3.9.1.1. Easy to add new applications. Extending the structure of the data space is easy.

3.9.2. Disadvantages

3.9.2.1. Modifying the structure of the data space is hard, as all applications are affected. May need synchronization and access control.

3.10. Interpreter

3.10.1. Advantages

3.10.1.1. Highly dynamic behavior is possible. Good for end user programmability. Enhances flexibility, because replacing an interpreted program is easy.

3.10.2. Disadvantages

3.10.2.1. Because an interpreted language is generally slower than a compiled one, performance may be an issue.

4. SEI BEST PRACTICES

4.1. Architectural Concept

4.1.1. Quality attributes

4.1.1.1. Comment:

4.1.1.1.1. Quality attributes are one of key SEI concepts. It helps to formalize key quality areas of the solution that are very important for the customer. Such key areas must be addressed by solution architecture and implementation, otherwise solution will be far behind customer expectations about it. This is the only reasonable way to evaluate Solution Architecture.

4.1.1.1.2. Quality attributes help to define architecturally significant drivers.

4.1.1.1.3. Quality attributes may be used to understand if the architecture solves business needs.

4.1.1.2. Recommendations

4.1.1.2.1. Strongly recommended for usage during architecture design or review activities in pair with ASR concept.

4.1.1.2.2. Quality attributes should be defined for every single solution which is under evaluating or initial design. You need put as many relevant attributes at the very earlier stages of any process.

4.1.1.2.3. It's a must, but it's not the only thing we need. Yes, we have a formal list of quality attributes, you can start your work defining those, but this is not all. Your job is not just collect these quality attributes, but define and quantify the properties of the system as well.

4.1.1.2.4. Everything can be a QA, hence try to be bit more free thinker. If the customer says the UI must be beautiful, then this can be a quality attribute.

4.1.1.2.5. Don't limit to the QA list that SEI describes. It can be extended with additional quality attributes if any.

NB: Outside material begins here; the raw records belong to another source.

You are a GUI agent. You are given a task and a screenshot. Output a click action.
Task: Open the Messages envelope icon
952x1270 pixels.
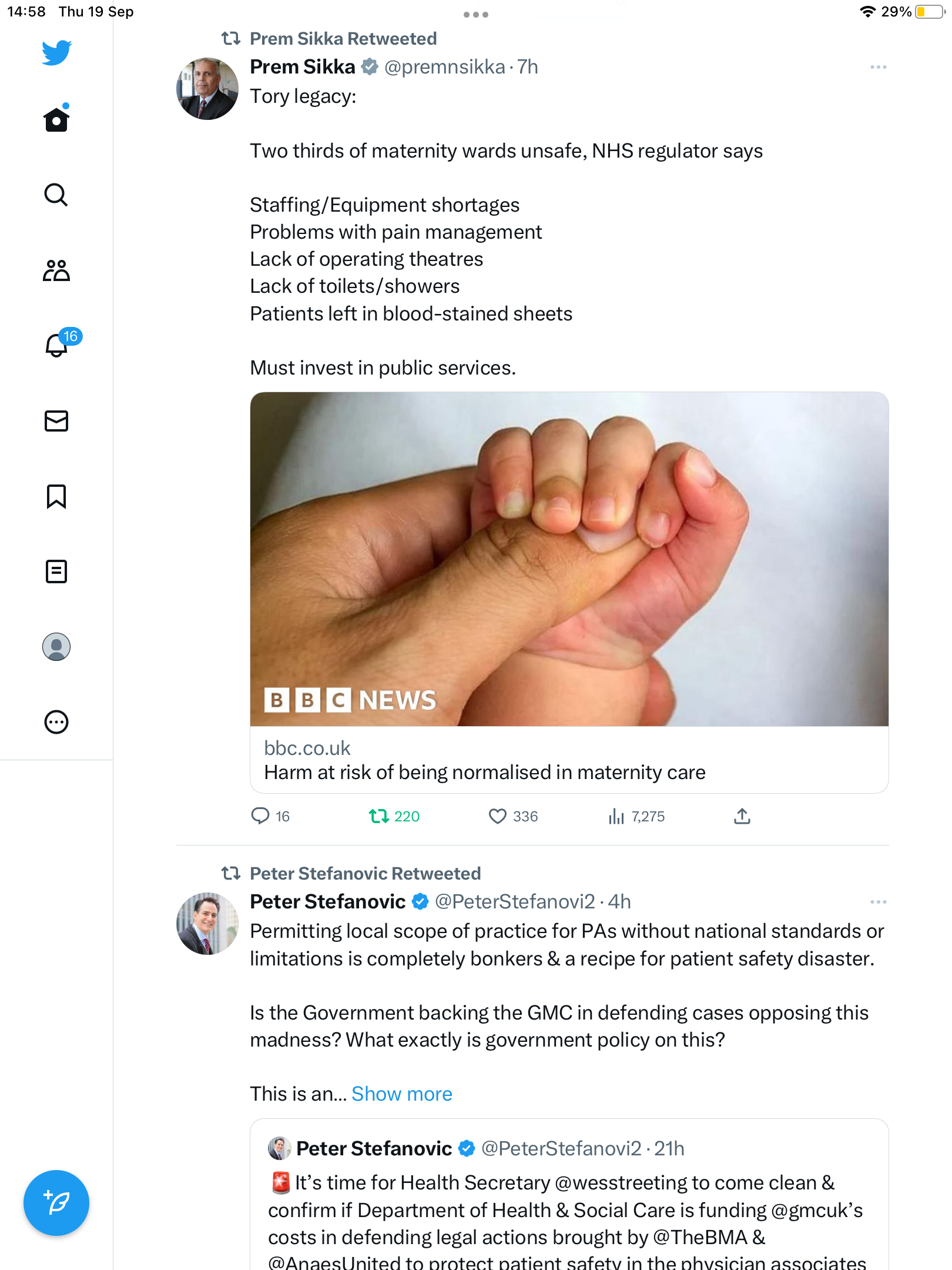56,421
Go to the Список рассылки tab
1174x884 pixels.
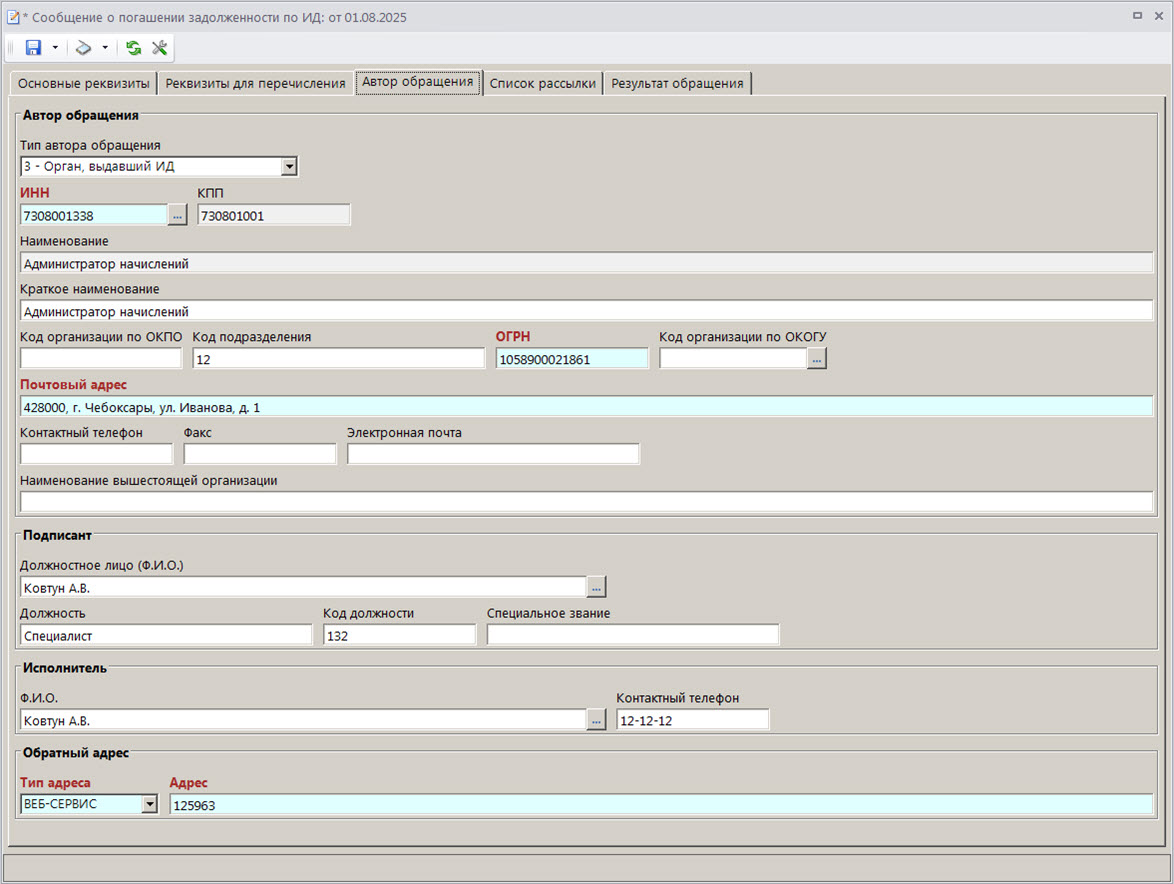pyautogui.click(x=543, y=83)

4.1.1.2.6. You need to break quality attributes down to particular measurable metrics and trace them into all involved components of your solution. In this case, every stakeholder (and, what is important for qualitative implementation - development team members!) will understand solution quality requirements in the same way. As a result, you will have clear and simple quality criteria to prove quality to customer and give basis to development team.

4.1.1.2.7. For example, if performance is one of key quality attributes for your web application, you need to introduce set of particular and clear metrics on it, like mean page load time under normal operation, page load time during peak load, mean and peak numbers of page requests per sec, etc. After that you need to describe what it means for all involved components, i.e. metrics for web application itself, metrics for web services behind it and metrics for database on the backend.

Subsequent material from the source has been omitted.